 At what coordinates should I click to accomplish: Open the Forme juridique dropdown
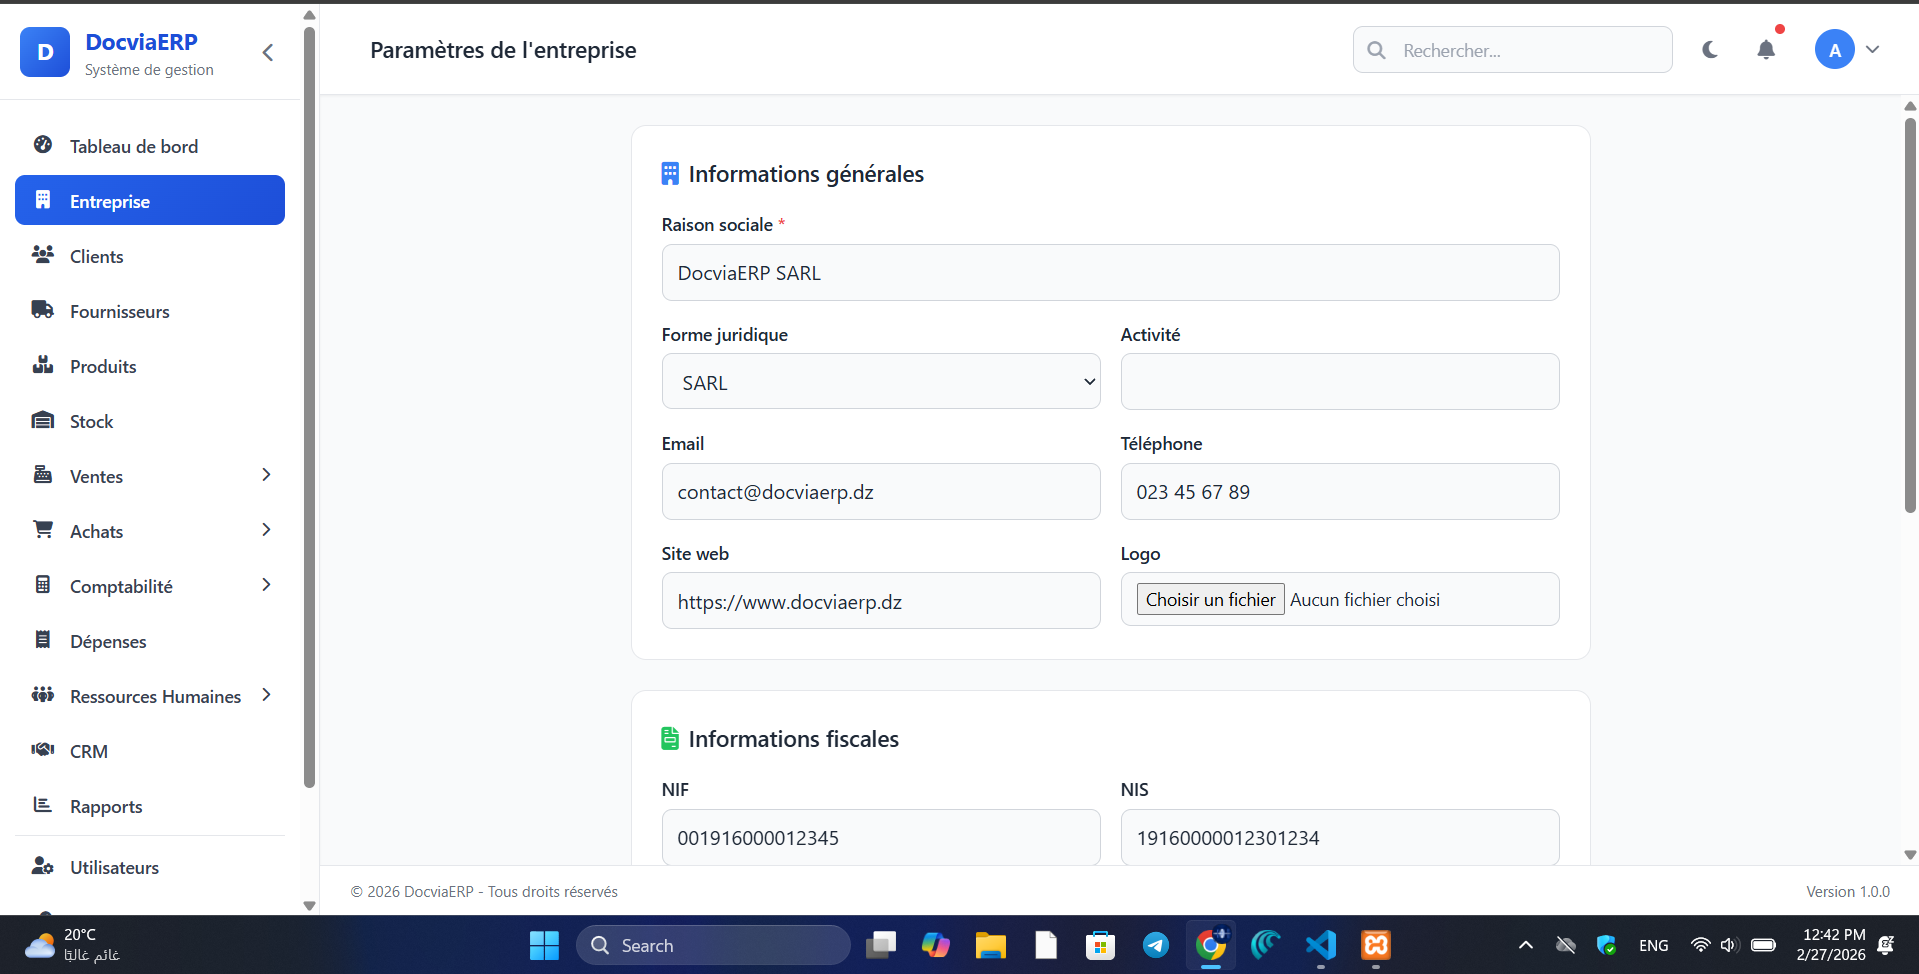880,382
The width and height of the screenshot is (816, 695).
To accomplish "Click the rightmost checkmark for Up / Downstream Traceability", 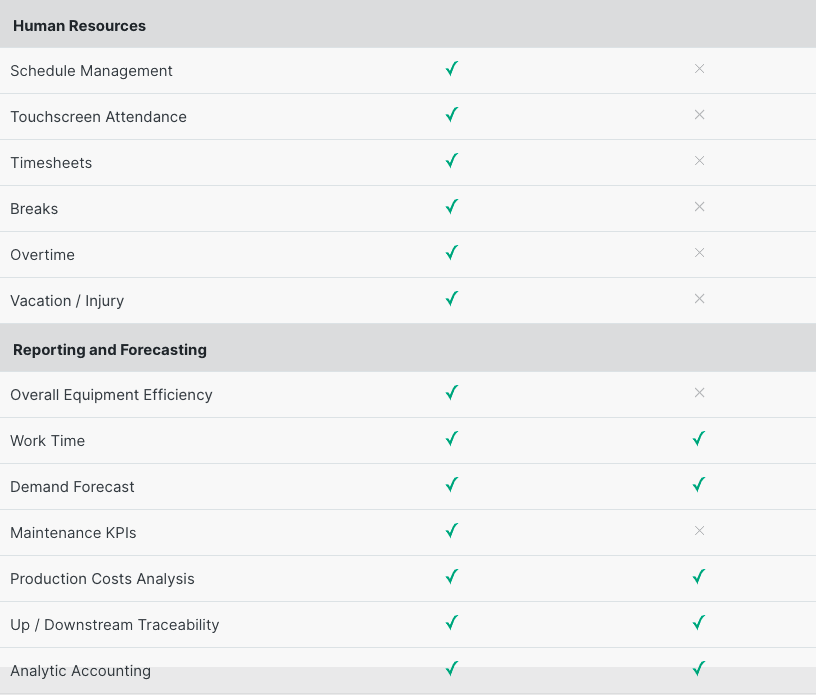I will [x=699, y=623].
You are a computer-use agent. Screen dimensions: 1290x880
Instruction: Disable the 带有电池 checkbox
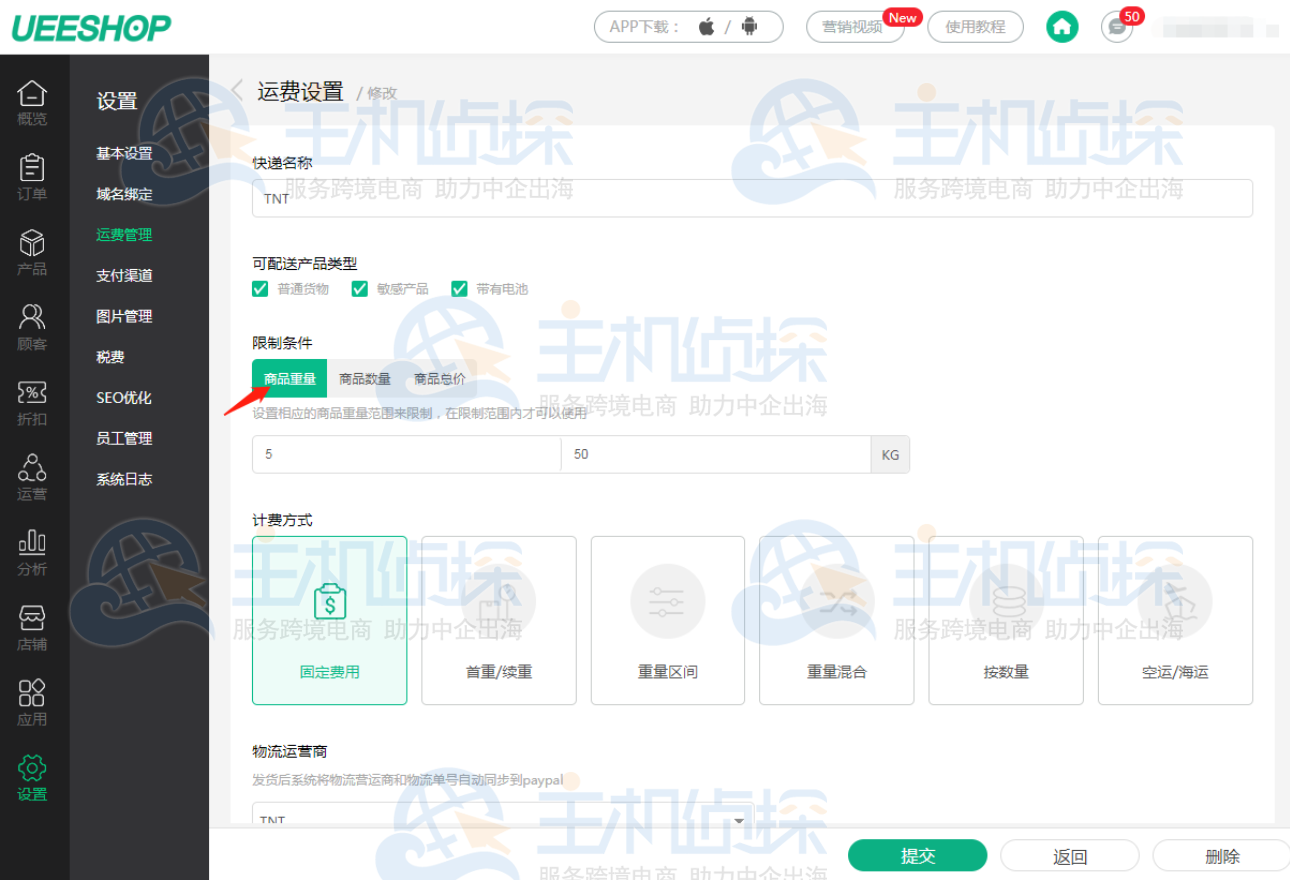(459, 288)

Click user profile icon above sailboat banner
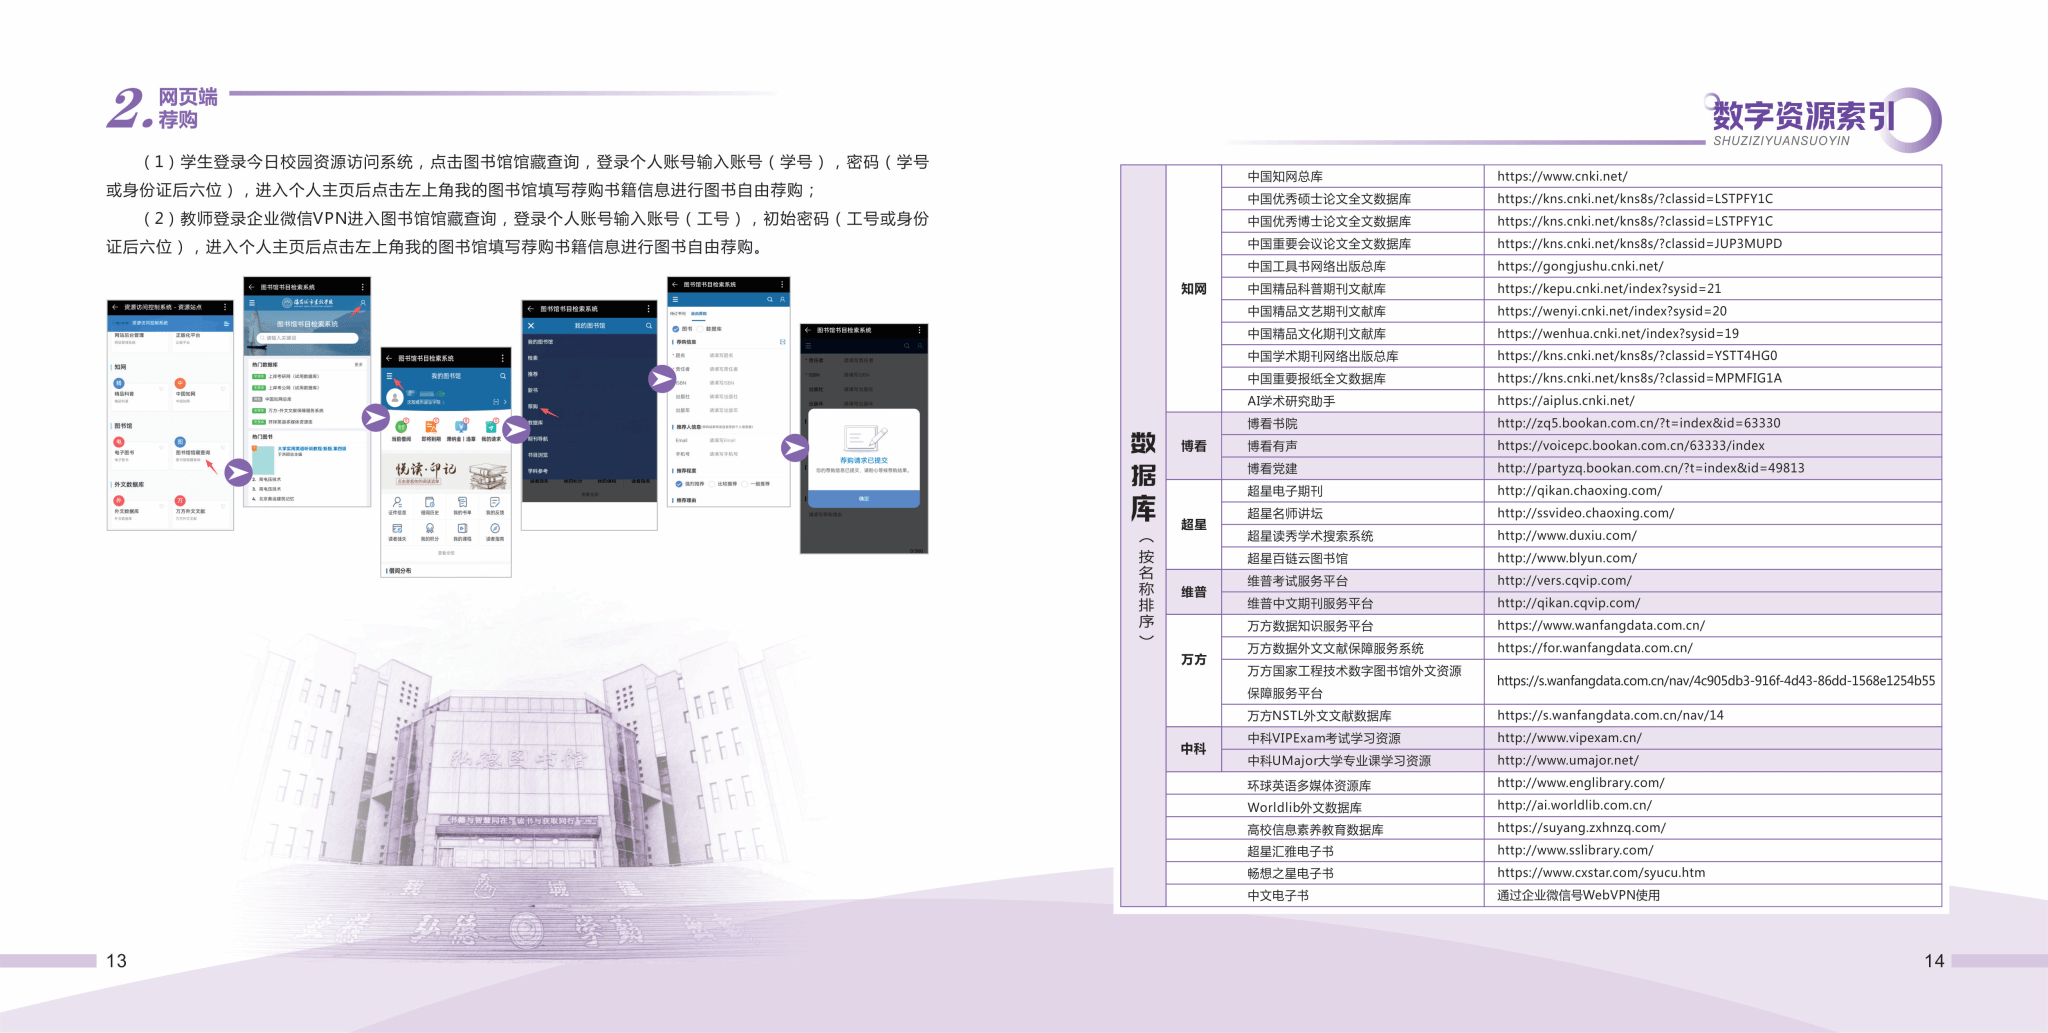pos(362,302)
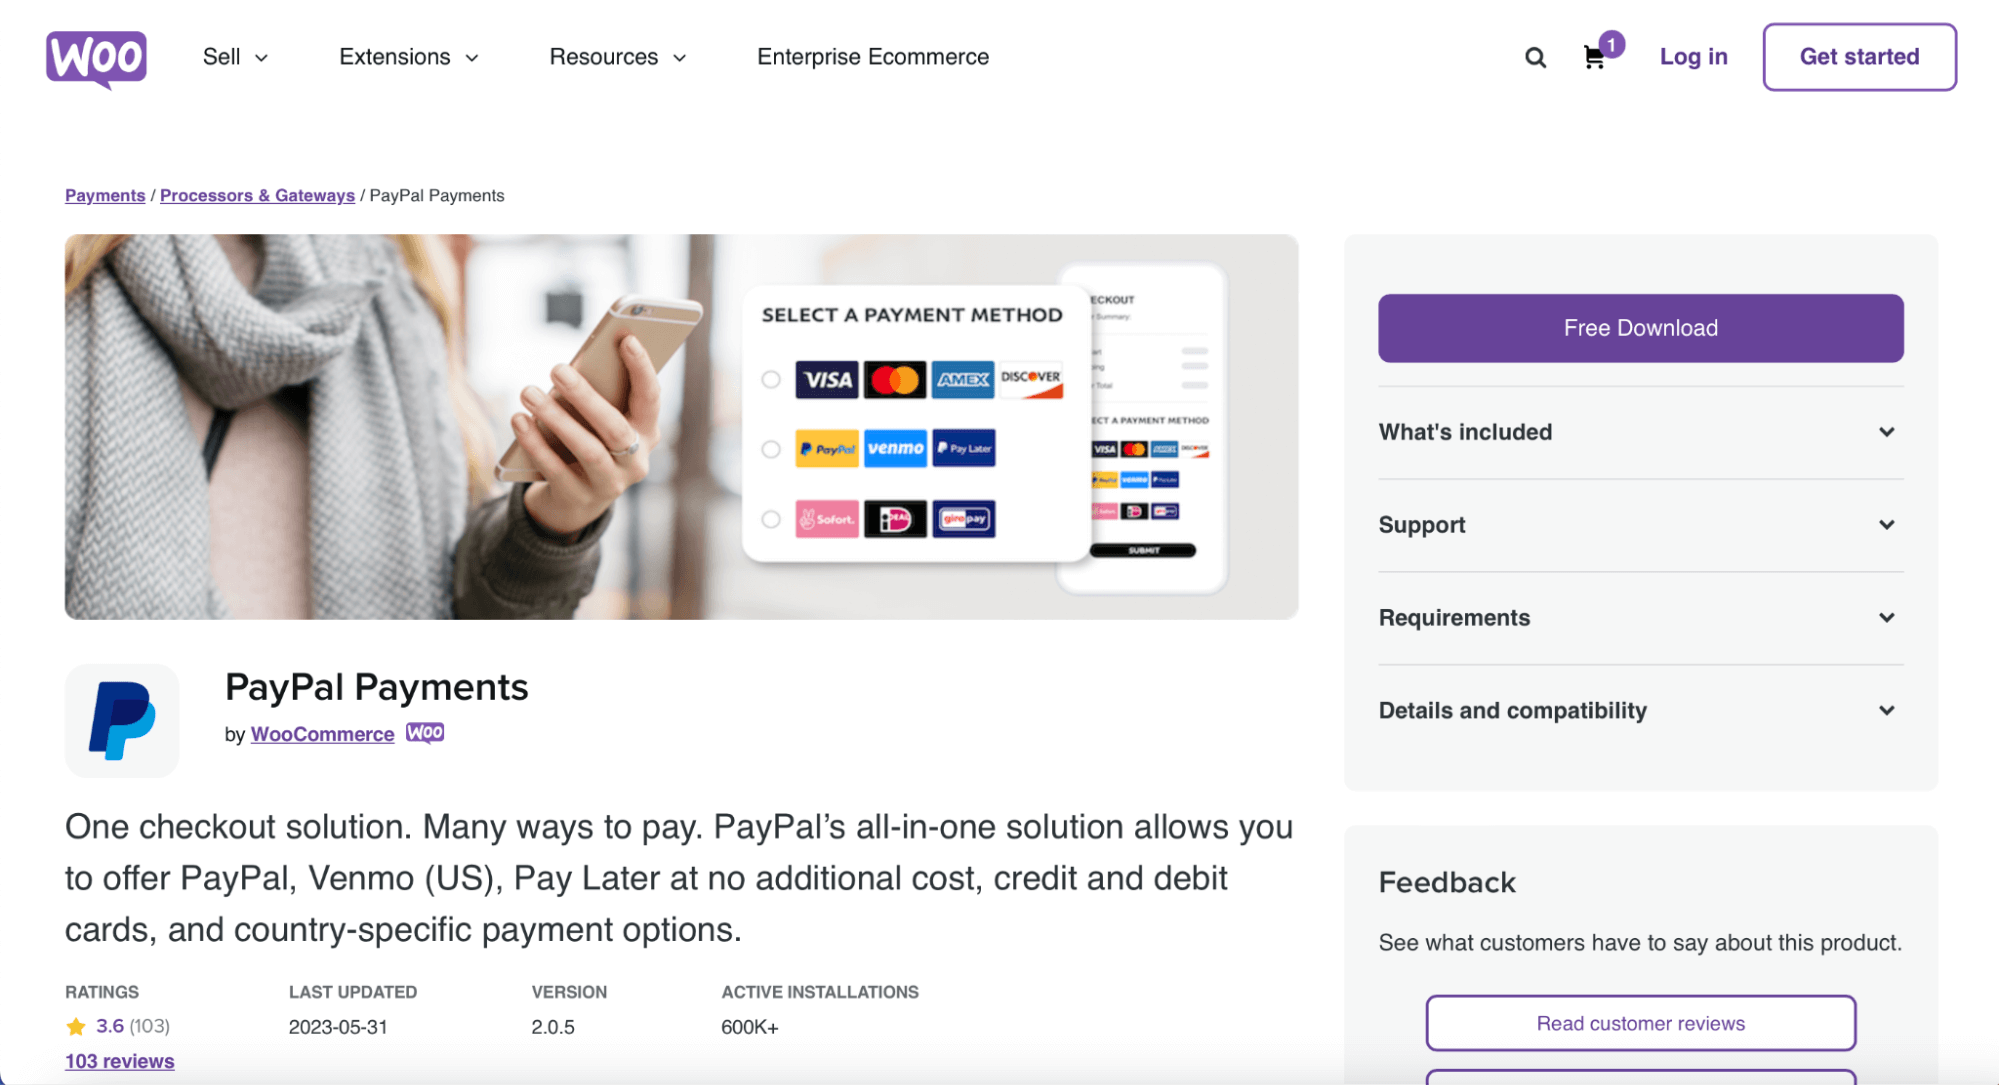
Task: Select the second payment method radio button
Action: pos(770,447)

# # # #

EXERCISE PROMPT
Only exact duplicates of the lines from the one containing "You are a computer-use" through the final line of the entries, both included, are needed, with pictures left out.

SOLUTION TO THIS PROBLEM
You are a computer-use agent. Screen dimensions: 1290x880
Instruction: Disable the 带有电池 checkbox
(459, 288)

Click user profile icon above sailboat banner
pos(362,302)
Task: Select the second payment method radio button
Action: pos(770,447)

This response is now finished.